Do your data retention policies match reality?

In a 2009-2010 drug trafficking case, Yahoo was able to produce email that their retention policy stated should not be available. The culprits were convicted in part through email they had written and subsequently deleted. Naturally they would like to know how they surfaced. A US court has now ordered that Yahoo explain how they recovered the email.


Why does that matter to me?


From an information security perspective, data in our possession is both an asset and a liability. An asset in that is can support business operations and enable servicing our customers; a liability in that data that has value to us, may also have value to a third party (whether a public official or someone with criminal intent).

Retention policies serve to manage risk by defining how long an organization believes the value (or regulatory obligations) of data outweighs the risk of that data being compromised. If data remains recoverable beyond the retention policy, it represents an unmanaged and perhaps unrecognized risk.

As an extreme example I once came across a database of customer names, addresses, and credit cards, left exposed on a web server. Incredibly, the database belonged to a company that had stopped using that web hosting business years earlier. There was simply no reason for that database to still exist on those servers. Had the company deleted the no-longer-needed information, there would never have been a breach.

Define retention policies - and then ensure those policies are carried out.


So what? I'm not an information security person


The same principal holds true for personal life. Clean up your data every once in a while.

Pictures may have a lifetime of value.
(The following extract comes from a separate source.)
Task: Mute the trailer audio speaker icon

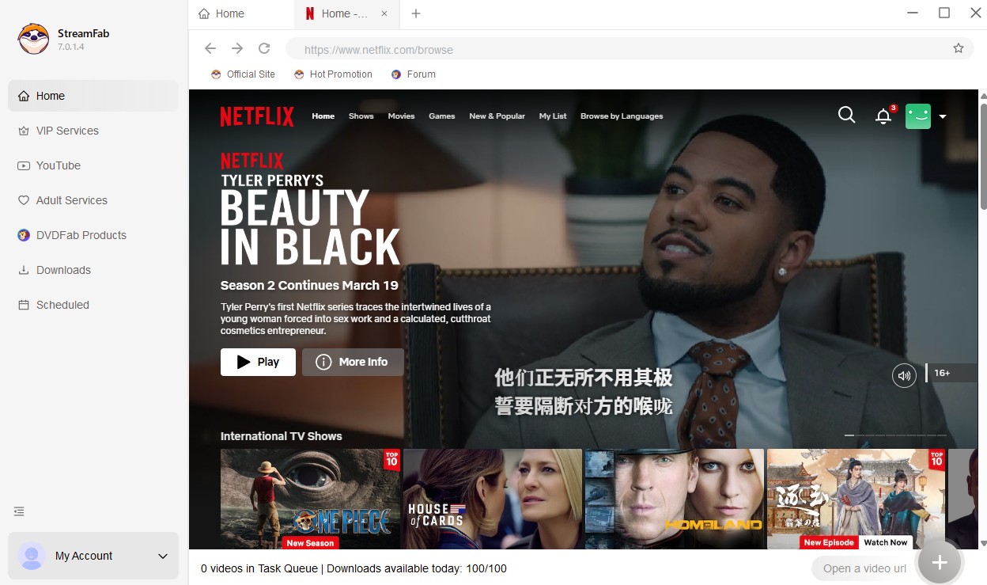Action: point(904,375)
Tax records should be kept for several years (for US readers, the IRS has some guidelines). Credit card records generally can be disposed of once you get your monthly statement (though I personally keep receipts for high-value items until the warranty expires). To grossly paraphrase a quote by Albert Einstein, keep information for as long as it is useful, but no longer.

Thursday, July 21, 2016

iOS 9.3.3 for iPhone and iPad: update sooner rather than later

Update 24-July: to date I am not aware of any public exploits for these vulnerabilities. The only exploits I am aware of reside with the discoverer at Talos, and will not be publicly released. Still, the damage that could be done if a criminal hacker worked out an exploit is significant enough that this is a must-install update. 
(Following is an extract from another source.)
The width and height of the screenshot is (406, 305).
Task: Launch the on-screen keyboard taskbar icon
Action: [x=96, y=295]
Apple released software updates for many of its products this week - iOS iPhones, iPads and iPods; OS X for Mac laptops, watchOS for Apple Watch; tvOS for Apple TV; iTunes for Windows; and Safari web browser. This is a case where you might want to update sooner rather than later, at least if you use an iPhone or iPad.

About a year ago, an Austin researcher found a flaw in a core component of Android, which became known as the StageFright vulnerability. This component was responsible for processing images and videos, and could be exploited by merely sending a maliciously-designed MMS message. The recipient did not have to view the message - the phone would process the image automatically once it was received.

This Spring, a researcher with Cisco's Talos team found a very similar flaw in ImageIO, a component of the operating system that is used for all image handling. Just like StageFright, ImageIO has what the security profession calls a Remote Code Execution, or RCE flaw. A hacker can design a malicious image file that exploits this flaw to run any program or instructions they want. All they have to do is get you to open the image - which is as easy as sending the image via MMS message so that your phone automatically loads the image and has it ready for you to see.